This past week was a tough one. I started a project that was long hours and precarious conditions. It was cold and rainy one day in a large muddy field and warm and mild the next in a beautiful pasture. It is a project about war and the effects it has on one man. It is powerful and touching and heart breaking. And exhausting. Not only for the action being played out in the field but for the people behind the scenes that are working so hard to bring that action to life.
I so admire the people I work with and the endurance they have in the craziest of circumstances. It is amazing how we can all work seventeen hours a day in rain, in cold and in mud so thick it pulls your boots off when you try to walk . And then turn around and go out to dinner and share the day with each other. I don’t know many offices where after an eight hour day in a enclosed space they spend precious personal time together.
We film people appear to be a band of gypsies that revel in the fact that the unknown and unexpected are what keep us interested and alive. Of course there can be drama on the other side of the camera but for the most part we know that in order to survive all of this we have to be adaptable.

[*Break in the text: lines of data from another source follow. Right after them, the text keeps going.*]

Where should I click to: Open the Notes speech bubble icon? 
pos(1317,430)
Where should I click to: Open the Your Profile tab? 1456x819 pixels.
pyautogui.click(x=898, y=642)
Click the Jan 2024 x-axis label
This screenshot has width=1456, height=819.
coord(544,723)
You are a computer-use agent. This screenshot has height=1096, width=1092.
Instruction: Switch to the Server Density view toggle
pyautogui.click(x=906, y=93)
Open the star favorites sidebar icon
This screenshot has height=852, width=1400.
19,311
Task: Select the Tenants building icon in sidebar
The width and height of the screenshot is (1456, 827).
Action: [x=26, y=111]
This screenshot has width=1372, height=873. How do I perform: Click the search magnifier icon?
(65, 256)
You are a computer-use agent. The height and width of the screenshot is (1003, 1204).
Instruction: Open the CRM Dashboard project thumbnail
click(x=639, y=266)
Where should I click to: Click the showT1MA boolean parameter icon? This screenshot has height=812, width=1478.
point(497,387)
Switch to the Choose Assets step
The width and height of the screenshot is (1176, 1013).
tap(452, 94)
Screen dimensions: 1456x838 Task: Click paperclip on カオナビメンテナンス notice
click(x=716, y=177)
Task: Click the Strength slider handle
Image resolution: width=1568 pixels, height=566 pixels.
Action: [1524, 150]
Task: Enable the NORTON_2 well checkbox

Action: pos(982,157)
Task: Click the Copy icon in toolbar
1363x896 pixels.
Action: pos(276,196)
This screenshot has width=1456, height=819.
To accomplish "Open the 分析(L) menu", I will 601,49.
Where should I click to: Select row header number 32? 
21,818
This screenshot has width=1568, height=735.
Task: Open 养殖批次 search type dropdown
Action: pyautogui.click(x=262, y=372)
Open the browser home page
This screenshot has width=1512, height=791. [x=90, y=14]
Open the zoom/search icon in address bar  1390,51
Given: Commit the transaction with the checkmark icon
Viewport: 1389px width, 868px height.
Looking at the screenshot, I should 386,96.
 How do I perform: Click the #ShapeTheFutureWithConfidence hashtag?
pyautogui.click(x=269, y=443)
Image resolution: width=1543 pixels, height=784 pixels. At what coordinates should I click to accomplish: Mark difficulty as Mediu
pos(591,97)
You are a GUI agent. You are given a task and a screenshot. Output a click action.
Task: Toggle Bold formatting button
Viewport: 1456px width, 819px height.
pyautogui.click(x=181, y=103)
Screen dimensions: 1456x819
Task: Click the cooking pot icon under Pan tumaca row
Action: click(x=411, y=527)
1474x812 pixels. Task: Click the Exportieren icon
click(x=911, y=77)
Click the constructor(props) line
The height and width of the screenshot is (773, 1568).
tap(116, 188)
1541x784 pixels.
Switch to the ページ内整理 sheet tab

Some of the most memorable times in my life have been in places where I would never go to either on a vacation or otherwise unless it was for work. But I have been on top of mountains where it was forty below in the snow and on the salt flats where it has been a hundred and eighteen degrees. Inside of stadiums and outside on frozen lakes. Being dumped off on top of a mountain from a helicopter or on a period ship twenty six miles out at sea. I have laughed until I’ve cried and cried until I’ve laugh at the absurdity of it all. I would be lying if I said after all these years that sometimes my body screams for some respite but all in all I think it is what has kept me young in a very profound way.
There are times when I don’t think I have any more juice to give and then my mind finds the endurance to say press on. I’m using more salon pas on my back than I use to and there are times when I would welcome hiking in the middle of the forest with not a care in the world. But then I think of what I have endured and the pleasure it has brought me and what other people endure to just live their life. Whether that be a life threatening illness or a mental illness. God, I am so lucky to be able to have the choice of what I want to endure instead of the adversities that some people have and don’t have the freedom to choose. Their endurance is my inspiration.